Rikers Island reveals second death in two days as safety calls mount
The city Department of Correction has revealed that an eighth inmate has now died in custody so far this year — its second fatality in fewer than 48 hours.
Albert Drye, 50, succumbed at the Bellevue Hospital Prison Ward around 11:30 a.m. after he was transported to the infirmary from Rikers Island earlier in the day, according to the DOC and jailhouse sources.
Drye, who had two open cases against him in Manhattan and The Bronx for assault and possession of a weapon, had previously been housed at the Eric M. Taylor Center since arriving at Rikers in mid-May, records say.
His cause of death wasn’t immediately clear, but EMTC has recently been severely understaffed and grappling with a surge in slashings, stabbings and overcrowding issues in its intake unit, the Board of Correction revealed last week.
A BOC member said EMTC’s intake unit was so understaffed, most new admissions to the jail aren’t undergoing body scans to check for drugs, weapons or other contraband upon their arrival, which is compounding overall safety concerns at the troubled jail complex.
The average rate of slashings and stabbings has been higher at EMTC than the department-wide rate so far this year, and in three separate incidents in May, detainees were injured so badly in unsupervised housing areas, they were sent to the hospital, the BOC said.

EXCERPTED DATA -
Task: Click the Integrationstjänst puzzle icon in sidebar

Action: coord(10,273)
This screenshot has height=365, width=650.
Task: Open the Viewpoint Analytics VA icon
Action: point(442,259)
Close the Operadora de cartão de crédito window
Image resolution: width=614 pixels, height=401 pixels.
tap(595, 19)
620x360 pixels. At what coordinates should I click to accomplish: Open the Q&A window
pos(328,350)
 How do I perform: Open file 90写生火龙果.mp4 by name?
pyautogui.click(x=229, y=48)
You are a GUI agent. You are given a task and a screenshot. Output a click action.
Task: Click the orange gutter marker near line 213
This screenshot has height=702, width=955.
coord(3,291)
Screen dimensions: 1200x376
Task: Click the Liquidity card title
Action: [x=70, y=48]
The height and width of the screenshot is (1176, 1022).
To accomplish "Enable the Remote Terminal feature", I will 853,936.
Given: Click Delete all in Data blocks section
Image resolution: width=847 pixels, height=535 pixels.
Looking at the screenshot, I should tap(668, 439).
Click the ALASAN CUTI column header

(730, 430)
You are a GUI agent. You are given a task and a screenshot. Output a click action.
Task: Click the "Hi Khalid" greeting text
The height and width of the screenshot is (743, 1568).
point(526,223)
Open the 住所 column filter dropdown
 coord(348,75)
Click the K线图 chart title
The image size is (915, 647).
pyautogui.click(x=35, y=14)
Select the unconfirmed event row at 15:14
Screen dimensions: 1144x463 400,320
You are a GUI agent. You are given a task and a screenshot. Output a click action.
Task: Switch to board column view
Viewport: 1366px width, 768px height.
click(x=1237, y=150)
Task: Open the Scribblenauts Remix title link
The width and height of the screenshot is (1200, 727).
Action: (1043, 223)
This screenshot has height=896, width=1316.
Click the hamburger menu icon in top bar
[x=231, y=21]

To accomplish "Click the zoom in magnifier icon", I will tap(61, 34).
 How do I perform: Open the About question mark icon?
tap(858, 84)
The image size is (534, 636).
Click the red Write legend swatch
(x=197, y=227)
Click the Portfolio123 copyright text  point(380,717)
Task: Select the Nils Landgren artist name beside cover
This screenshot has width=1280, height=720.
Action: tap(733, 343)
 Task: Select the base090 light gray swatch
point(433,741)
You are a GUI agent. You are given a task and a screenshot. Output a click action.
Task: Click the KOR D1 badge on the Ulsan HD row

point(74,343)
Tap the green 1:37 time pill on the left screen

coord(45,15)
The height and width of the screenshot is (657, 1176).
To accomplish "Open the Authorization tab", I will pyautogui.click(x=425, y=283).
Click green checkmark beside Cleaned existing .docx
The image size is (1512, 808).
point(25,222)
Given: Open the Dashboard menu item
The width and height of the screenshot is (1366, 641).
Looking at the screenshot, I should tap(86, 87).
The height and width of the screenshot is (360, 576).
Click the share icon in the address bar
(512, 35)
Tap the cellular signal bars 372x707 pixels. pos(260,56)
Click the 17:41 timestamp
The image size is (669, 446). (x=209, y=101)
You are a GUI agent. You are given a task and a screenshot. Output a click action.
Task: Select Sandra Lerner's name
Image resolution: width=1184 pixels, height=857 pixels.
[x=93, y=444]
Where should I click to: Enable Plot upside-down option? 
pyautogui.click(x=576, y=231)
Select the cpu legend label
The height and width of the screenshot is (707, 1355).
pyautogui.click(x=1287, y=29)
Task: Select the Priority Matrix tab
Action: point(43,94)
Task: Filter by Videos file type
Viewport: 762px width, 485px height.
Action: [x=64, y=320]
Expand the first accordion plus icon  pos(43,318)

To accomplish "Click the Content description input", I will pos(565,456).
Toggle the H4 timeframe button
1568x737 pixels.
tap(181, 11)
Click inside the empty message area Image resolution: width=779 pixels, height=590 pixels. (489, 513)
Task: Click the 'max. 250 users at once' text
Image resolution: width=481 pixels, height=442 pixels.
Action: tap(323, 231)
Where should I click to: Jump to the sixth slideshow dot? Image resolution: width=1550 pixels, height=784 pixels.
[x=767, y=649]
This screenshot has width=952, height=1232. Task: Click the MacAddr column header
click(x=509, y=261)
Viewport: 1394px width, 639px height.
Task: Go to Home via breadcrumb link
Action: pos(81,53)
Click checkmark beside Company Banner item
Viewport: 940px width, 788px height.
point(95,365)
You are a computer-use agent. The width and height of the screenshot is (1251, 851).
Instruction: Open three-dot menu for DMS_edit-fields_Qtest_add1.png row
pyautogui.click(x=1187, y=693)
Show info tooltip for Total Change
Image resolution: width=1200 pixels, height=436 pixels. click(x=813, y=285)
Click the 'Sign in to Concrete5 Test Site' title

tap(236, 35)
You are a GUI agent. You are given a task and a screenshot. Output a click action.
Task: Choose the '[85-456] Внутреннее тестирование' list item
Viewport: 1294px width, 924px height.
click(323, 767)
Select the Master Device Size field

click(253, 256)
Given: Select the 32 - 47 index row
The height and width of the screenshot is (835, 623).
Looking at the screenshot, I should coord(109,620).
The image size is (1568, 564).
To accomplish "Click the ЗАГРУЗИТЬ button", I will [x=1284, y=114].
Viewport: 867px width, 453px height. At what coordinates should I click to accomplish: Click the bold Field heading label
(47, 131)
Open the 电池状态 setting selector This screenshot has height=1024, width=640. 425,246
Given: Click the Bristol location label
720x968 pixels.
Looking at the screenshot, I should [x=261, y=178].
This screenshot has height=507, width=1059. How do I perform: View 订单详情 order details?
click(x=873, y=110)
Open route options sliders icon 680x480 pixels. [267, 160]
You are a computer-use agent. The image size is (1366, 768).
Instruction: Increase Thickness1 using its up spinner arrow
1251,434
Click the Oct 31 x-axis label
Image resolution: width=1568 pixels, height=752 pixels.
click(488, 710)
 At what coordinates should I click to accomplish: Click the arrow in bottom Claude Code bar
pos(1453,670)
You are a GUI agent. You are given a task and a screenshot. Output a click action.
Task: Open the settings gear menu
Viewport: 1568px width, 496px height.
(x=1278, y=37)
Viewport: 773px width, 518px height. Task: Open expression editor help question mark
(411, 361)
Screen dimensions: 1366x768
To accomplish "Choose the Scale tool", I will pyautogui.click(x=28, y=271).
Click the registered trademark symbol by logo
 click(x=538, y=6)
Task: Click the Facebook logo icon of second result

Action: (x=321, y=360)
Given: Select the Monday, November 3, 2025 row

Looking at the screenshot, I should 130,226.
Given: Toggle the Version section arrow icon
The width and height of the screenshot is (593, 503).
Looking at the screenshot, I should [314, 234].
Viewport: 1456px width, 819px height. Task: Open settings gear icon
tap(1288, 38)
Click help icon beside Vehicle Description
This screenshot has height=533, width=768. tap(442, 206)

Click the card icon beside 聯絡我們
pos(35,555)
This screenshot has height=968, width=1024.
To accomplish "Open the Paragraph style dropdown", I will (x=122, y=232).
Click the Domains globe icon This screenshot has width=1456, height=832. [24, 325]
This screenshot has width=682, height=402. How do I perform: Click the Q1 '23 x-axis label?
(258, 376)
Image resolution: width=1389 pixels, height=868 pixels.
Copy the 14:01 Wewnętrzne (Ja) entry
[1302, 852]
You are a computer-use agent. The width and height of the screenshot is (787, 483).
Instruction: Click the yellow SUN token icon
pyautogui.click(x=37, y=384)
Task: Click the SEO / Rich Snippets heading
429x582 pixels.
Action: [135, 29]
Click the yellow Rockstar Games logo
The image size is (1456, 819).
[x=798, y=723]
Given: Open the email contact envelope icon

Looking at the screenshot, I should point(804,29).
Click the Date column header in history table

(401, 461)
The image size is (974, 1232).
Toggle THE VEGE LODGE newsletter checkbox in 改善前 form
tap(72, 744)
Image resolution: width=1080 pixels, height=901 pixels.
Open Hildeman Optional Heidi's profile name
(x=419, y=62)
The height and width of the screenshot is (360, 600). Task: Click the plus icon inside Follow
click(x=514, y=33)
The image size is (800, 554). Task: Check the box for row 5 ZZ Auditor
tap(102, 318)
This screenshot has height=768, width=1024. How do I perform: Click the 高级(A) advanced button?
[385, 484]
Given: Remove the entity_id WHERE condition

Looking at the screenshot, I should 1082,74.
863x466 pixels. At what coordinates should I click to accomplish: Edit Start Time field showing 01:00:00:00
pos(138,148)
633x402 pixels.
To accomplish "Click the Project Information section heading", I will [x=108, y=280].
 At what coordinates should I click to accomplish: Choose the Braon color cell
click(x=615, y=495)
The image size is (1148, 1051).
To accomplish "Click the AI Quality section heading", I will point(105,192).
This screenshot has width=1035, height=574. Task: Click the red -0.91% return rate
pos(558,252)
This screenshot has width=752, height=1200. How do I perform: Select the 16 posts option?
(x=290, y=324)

INSTRUCTIONS FOR THE TASK - In the Rikers Island article, where had Albert Drye been housed since he arrived at Rikers in mid-May?

WORKED SOLUTION - The Eric M. Taylor Center.